(Source records)
=-=-=
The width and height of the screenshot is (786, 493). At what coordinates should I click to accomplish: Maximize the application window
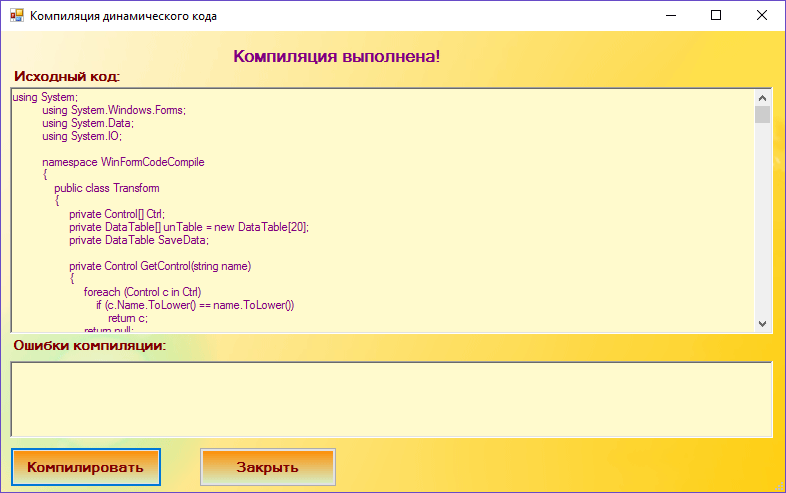click(x=716, y=16)
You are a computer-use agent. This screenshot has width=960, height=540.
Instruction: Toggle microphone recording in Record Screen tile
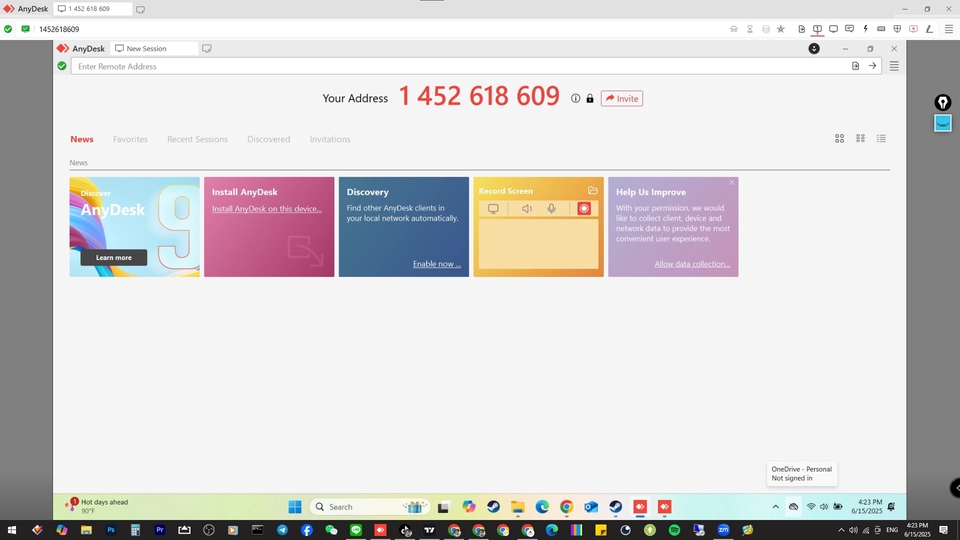551,209
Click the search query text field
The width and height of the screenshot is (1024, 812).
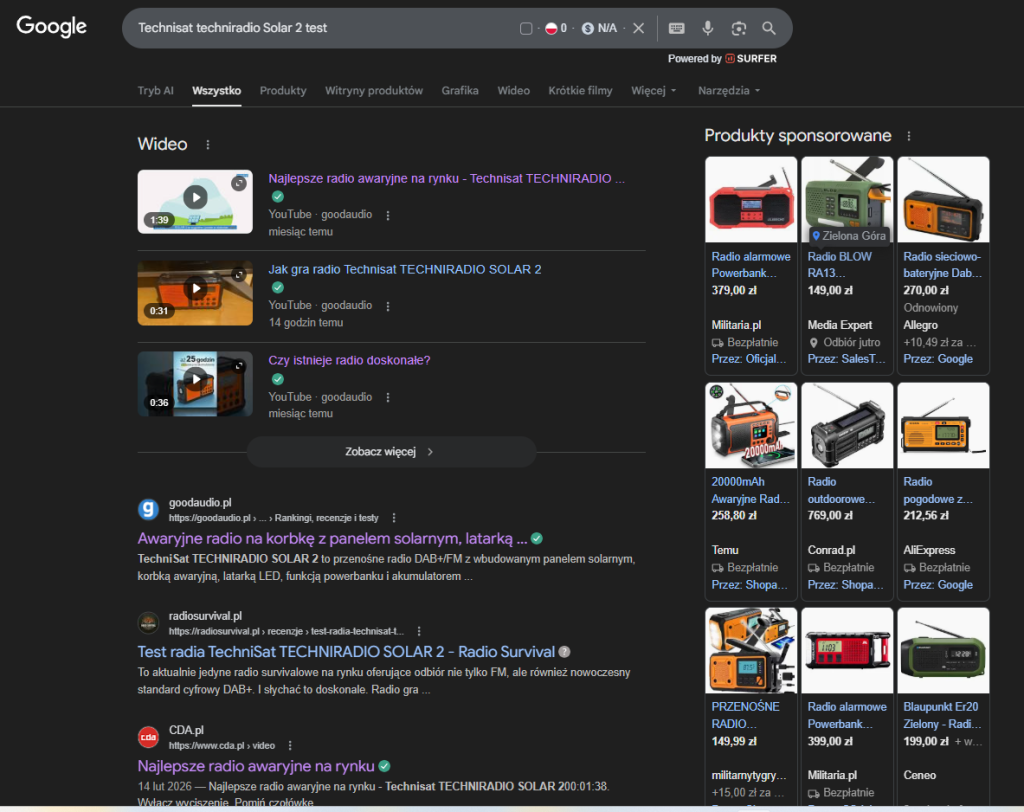coord(320,28)
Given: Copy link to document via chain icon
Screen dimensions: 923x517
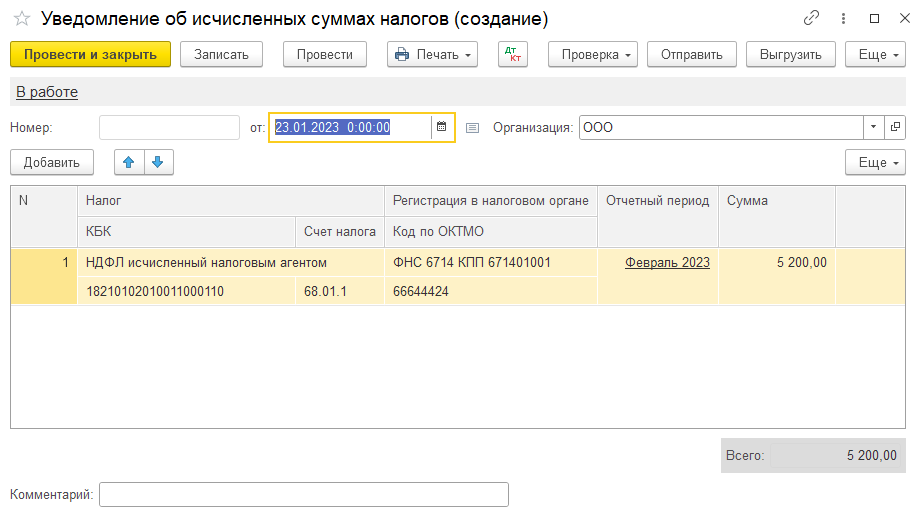Looking at the screenshot, I should 812,19.
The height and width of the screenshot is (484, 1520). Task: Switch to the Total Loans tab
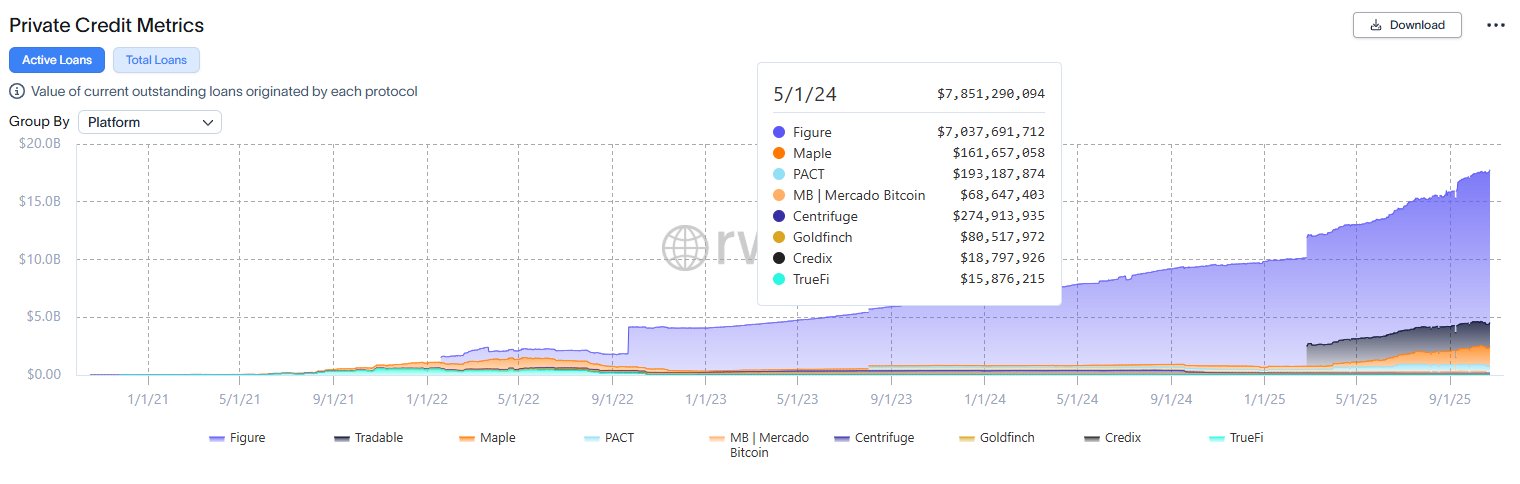click(156, 60)
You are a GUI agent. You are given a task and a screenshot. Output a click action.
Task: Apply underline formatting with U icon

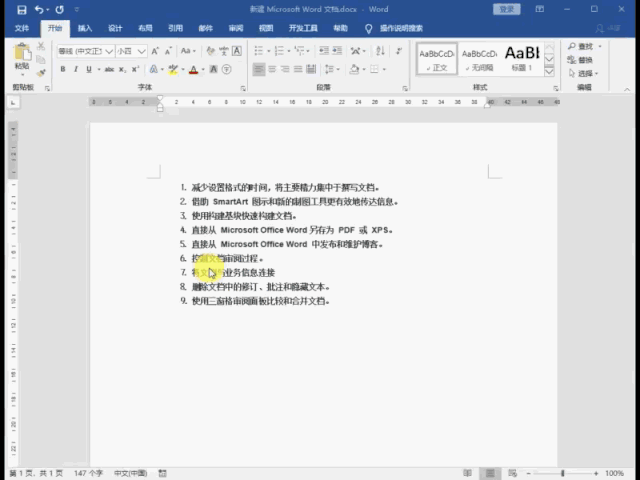[87, 70]
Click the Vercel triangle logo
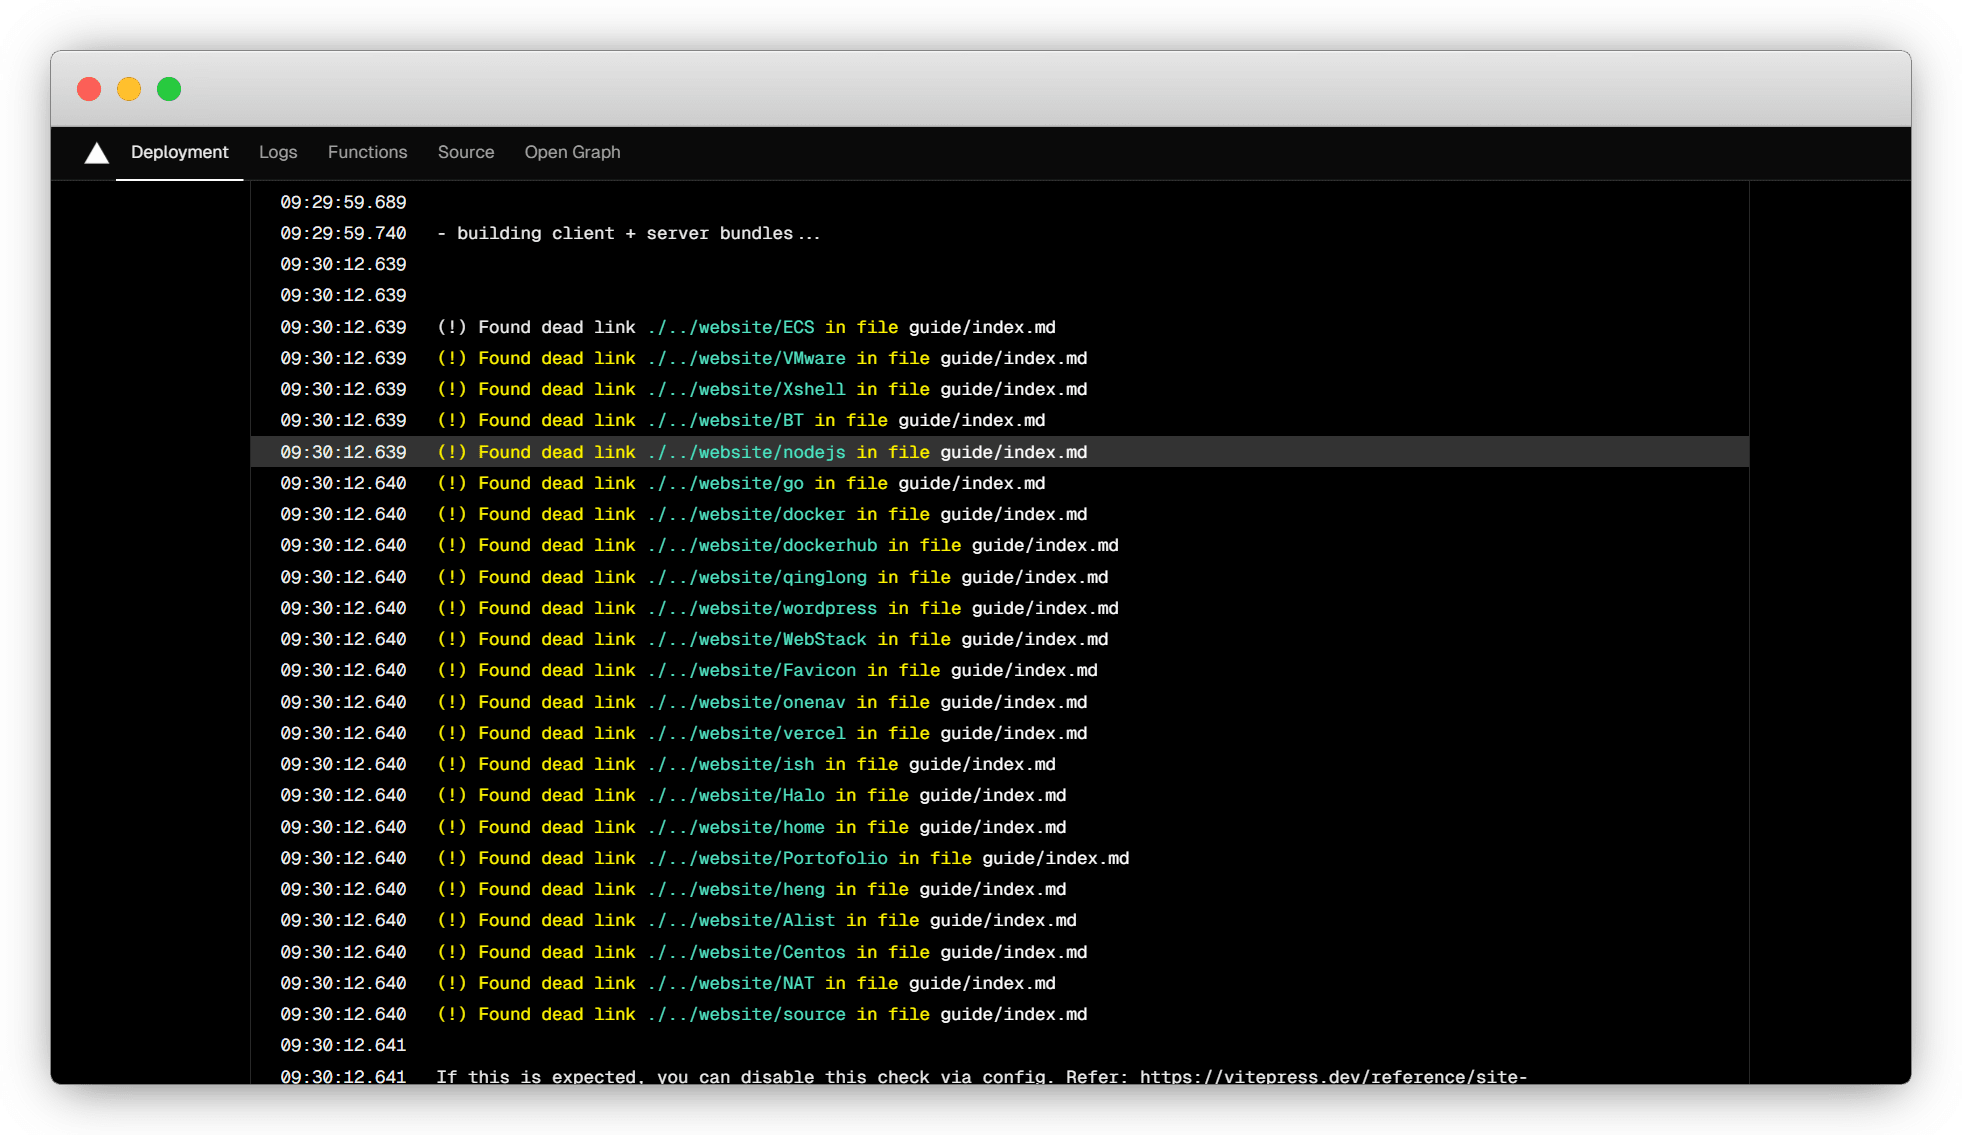Image resolution: width=1962 pixels, height=1135 pixels. coord(96,153)
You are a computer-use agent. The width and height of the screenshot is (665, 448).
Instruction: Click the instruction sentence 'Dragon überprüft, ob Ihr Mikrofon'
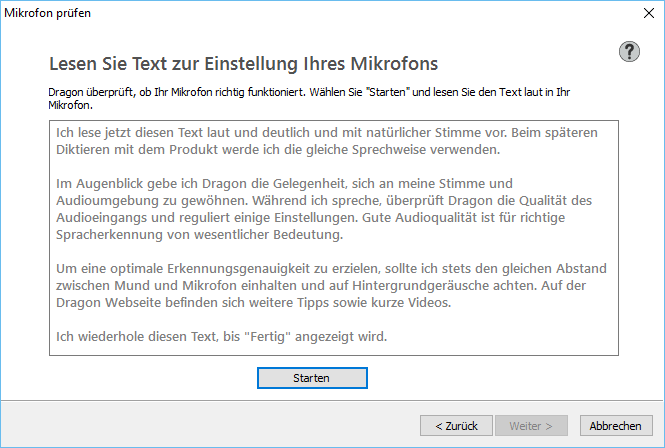pyautogui.click(x=309, y=98)
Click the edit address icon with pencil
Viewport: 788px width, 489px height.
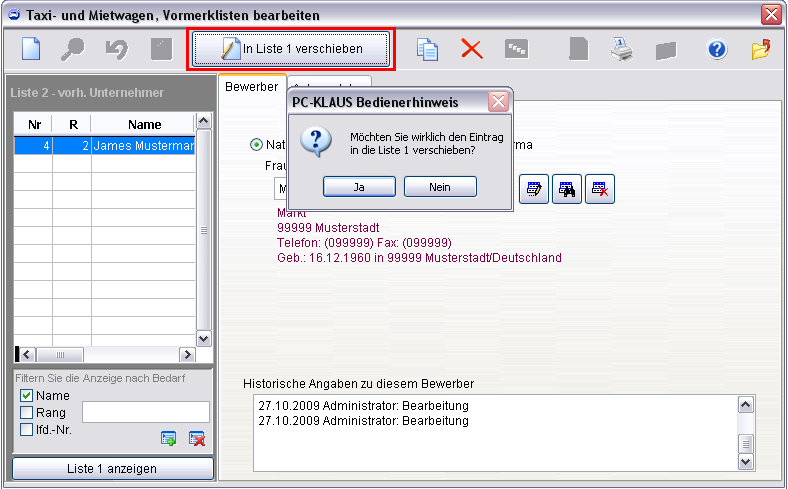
=-=-=
__REQUEST__.
Rewrite all of the data above, replacing "computer-use agent" with "desktop assistant" and keeping everything else unchanged. Leave out the pictures.

__EXERCISE ANSWER__.
The width and height of the screenshot is (786, 493). At what coordinates should I click to accomplish: Maximize the application window
click(x=716, y=16)
You are a desktop assistant. This screenshot has width=960, height=540.
Instruction: Toggle microphone recording in Record Screen tile
551,209
Click the search query text field
The width and height of the screenshot is (1024, 812).
coord(320,28)
Given: Copy link to document via chain icon
Screen dimensions: 923x517
Looking at the screenshot, I should 812,19.
The height and width of the screenshot is (484, 1520). Task: Switch to the Total Loans tab
click(156, 60)
You are a GUI agent. You are given a task and a screenshot. Output a click action.
Task: Apply underline formatting with U icon

[87, 70]
Click the Vercel triangle logo
Image resolution: width=1962 pixels, height=1135 pixels. coord(96,153)
You are a desktop assistant. The width and height of the screenshot is (665, 448).
Instruction: Click the instruction sentence 'Dragon überprüft, ob Ihr Mikrofon'
pyautogui.click(x=309, y=98)
Click the edit address icon with pencil
Viewport: 788px width, 489px height.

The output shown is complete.